Running the 1 Billion Row Challenge in a few different languages, to faciliate learning optimization in a few different languages.
The script createMeasurements.py
will create the measurement file:
usage: createMeasurements.py [-h] [-o OUTPUT] [-r RECORDS]
Create measurement file
optional arguments:
-h, --help show this help message and exit
-o OUTPUT, --output OUTPUT
Measurement file name (default is "measurements.txt")
-r RECORDS, --records RECORDS
Number of records to create (default is 1_000_000_000)
Shoutouts to github.com/ifnesi for the script
You'll also need the following Python modules: numpy
, polars
, and tqdm
This snippet is taken from the original repo.
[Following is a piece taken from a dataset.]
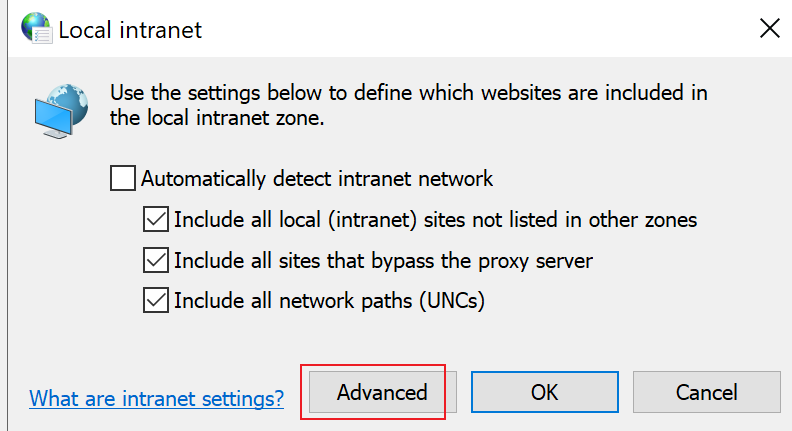Open the "What are intranet settings?" help link

157,399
The text file contains temperature values for a range of weather stations.
Each row is one measurement in the format <string: station name>;<double: measurement>
, with the measurement value having exactly one fractional digit.
The following shows ten rows as an example:
Hamburg;12.0
Bulawayo;8.9
Palembang;38.8
St. John's;15.2
Cracow;12.6
Bridgetown;26.9
Istanbul;6.2
Roseau;34.4
Conakry;31.2
Istanbul;23.0
The task is to write a program which reads the file, calculates the min, mean, and max temperature value per weather station, and emits the results sorted alphabetically by station name, and the result values per station in the format <min>/<mean>/<max>
, rounded to one fractional digit
Unless otherwise stated, all of these tests are performed in the environment below:
OS: WSL 2 Ubuntu on Windows 11 CPU: Intel i9-12900K (24 Cores) @ 3.19 GHz RAM: 32GB @ 3200MHz (Though WSL only reports 16GB, so maybe that)